Dengan adanya prinsip transparansi maka masyarakat dapat mengetahui sejauh mana upaya yang telah dilakukan pemerintah (daerah) dalam melakukan pembangunan di daerahnya. Masyarakat dapat mengetahui secara rinci penggunaan uang rakyat, kebijakan-kebijakan apa yang telah dilaksanakan Kepala Daerah (yang kemaren mereka pilih langsung) dalam memenuhi janji pada saat kampanye Pilkada. Atau sejauh mana peranan Anggota DPRD dalam memperjuangkan Aspirasi masyarakat yang diwakilinya. Apakah APBD tersebut benar-benar berpihak kepada masyarakat (daerah) atau hanya untuk kepentingan Anggota DPRD dan Kepala Daerah beserta stafnya. Transparansi APBD dalam hubungannya dengan penyelenggaraan pemerintah daerah sangat perlu jadi perhatian karena menyangkut hajat hidup orang banyak dan hendaknya masyarakat sebagai stakeholders dilibatkan secara proposional.
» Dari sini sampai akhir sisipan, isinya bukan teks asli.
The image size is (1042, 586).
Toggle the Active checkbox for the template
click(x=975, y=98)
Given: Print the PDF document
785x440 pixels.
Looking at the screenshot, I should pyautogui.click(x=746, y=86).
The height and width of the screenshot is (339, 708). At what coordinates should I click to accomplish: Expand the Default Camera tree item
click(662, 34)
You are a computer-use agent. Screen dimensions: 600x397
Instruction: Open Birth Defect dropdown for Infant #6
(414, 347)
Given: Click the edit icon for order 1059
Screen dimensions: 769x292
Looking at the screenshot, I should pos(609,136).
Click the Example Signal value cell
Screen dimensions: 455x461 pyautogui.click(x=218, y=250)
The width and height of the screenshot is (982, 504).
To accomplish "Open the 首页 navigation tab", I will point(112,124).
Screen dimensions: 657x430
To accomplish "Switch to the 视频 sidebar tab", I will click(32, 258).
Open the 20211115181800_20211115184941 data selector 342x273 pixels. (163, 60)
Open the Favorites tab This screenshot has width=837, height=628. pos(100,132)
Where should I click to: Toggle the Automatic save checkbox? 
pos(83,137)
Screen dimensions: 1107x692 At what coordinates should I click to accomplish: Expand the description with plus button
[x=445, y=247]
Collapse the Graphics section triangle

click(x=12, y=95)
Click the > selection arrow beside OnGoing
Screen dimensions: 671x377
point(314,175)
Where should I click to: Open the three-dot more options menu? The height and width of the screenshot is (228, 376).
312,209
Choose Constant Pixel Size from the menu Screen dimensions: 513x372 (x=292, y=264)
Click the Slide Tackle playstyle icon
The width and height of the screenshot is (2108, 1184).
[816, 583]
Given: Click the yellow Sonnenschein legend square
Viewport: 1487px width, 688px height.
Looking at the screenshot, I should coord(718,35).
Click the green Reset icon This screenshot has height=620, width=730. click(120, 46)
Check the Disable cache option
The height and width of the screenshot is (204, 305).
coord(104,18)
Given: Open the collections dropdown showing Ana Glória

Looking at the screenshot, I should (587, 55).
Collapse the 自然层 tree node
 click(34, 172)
Keterlibatan masyarakat sejak awal proses pembahasan, pengesahan, pemakaian hingga pertanggung jawaban APBD juga akan mengoptimalkan publik kontrol dan sosial kontrol terhadap penggunaan uang rakyat. Hal ini disamping untuk mewujudkan transparansi, partisipasi masyarakat juga akan sangat membantu Pemerintah Daerah dan DPRD dalam melahirkan APBD yang menampung aspirasi, memihak masyarakat dan accountable.
Transparansi harus dilakukan dalam pemberian informasi dan menerima masukan dari publik bukan sekedar ditampung, dicatat lalu disimpan. Keterbukaan atas kekurangan dan kelemahan penyelenggaraan pemerintahan juga harus disampaikan kepada publik tanpa harus berkelit dengan alasan ini rahasia. Dengan akses yang terbuka, mudah dan tidak berbelit terhadap APBD partisipasi masyarakat dalam menentukan dan mengawasi kebijakan yang menyangkut publik dapat terlaksana, upaya penegakan hukum akan mendapat dukungan luas dan hal itu sekaligus akan memberikan legitimasi yang kuat terhadap otoritas di daerah. Jika sudah demikian maka orang-orang yang terjangkit virus koruptor akan kesulitan melakukan aksinya. Semoga!